Sprache verzerrt Informationen von ChatGPT im Nahostkonflikt
Auf Arabisch gibt ChatGPT laut einer Studie durchschnittlich um ein Drittel höhere Opferzahlen für den Nahostkonflikt an als auf Hebräisch. Zu israelischen Luftangriffen in Gaza erwähne der Chatbot doppelt so häufig zivile Opfer und sechsmal häufiger getötete Kinder.
Zwei Forscher der Universitäten Zürich (UZH) und Konstanz stellten ChatGPT zu bewaffneten Auseinandersetzungen wie dem Nahostkonflikt in einem automatisierten Verfahren wiederholt die gleichen Fragen in unterschiedlichen Sprachen. Sowohl auf Arabisch als auch auf Hebräisch fragten sie, wie viele Opfer es bei 50 zufallsbasiert ausgewählten Luftangriffen, wie dem israelischen Luftangriff auf das Nuseirat Flüchtlingscamp aus dem Jahr 2014, gegeben habe.
Das gleiche Muster wie beim Nahostkonflikt trat auf, wenn die Forscher nach Luftangriffen der türkischen Regierung auf kurdische Gebiete fragten und diese Fragen sowohl auf Türkisch als auch auf Kurdisch stellten, wie die UZH am Montag mitteilte.
Generell zeige ChatGPT höhere Opferzahlen an, wenn die Suchanfragen in der Sprache der angegriffenen Gruppe erstellt werden.

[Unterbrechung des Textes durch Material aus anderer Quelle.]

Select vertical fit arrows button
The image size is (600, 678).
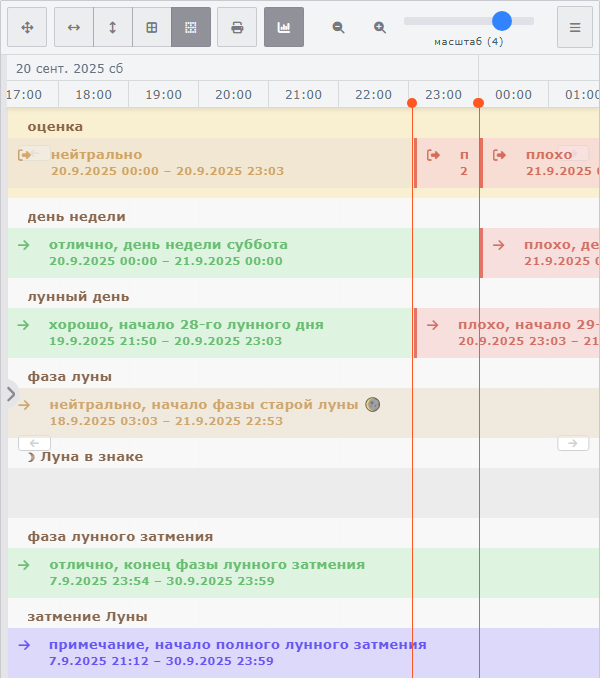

ChatGPT neige ausserdem dazu, in der Sprache der angegriffenen Gruppe über mehr getötete Kinder und Frauen zu berichten und die Luftangriffe eher als wahllos und willkürlich zu beschreiben.
«Unsere Resultate zeigen gleichzeitig, dass die Luftangriffe in der Sprache des Aggressors von ChatGPT mit einer höheren Wahrscheinlichkeit bestritten werden», wird Christoph Steinert, Wissenschaftler am Institut für Politikwissenschaft der UZH, in der Mitteilung zitiert.
Sprachbiases verzerren Wahrnehmung
Menschen mit unterschiedlichen Sprachkenntnissen erhielten durch diese Technologien unterschiedliche Informationen, was einen zentralen Einfluss auf ihre Wahrnehmung der Welt habe. Dies könne dazu führen, dass Menschen in Israel auf Grundlage der Informationen, die sie von ChatGPT erhalten, die Luftangriffe in Gaza als weniger verlustreich einschätzen als die arabischsprachige Bevölkerung, so die Forscher.
Zwar können auch klassische Nachrichtenmedien die Berichterstattung verzerren, sprachbedingte systematische Verzerrungen von Large Language Models wie ChatGPT seien für die meisten Nutzenden aber schwer zu durchschauen. Es bestehe die Gefahr, dass die Implementierung dieser Large Language Models in Suchmaschinen unterschiedliche Wahrnehmungen, Vorurteile und Informationsblasen entlang von Sprachgrenzen verstärken, hiess es weiter. Dies könne zukünftig bewaffnete Auseinandersetzungen wie den Nahostkonflikt weiter befeuern.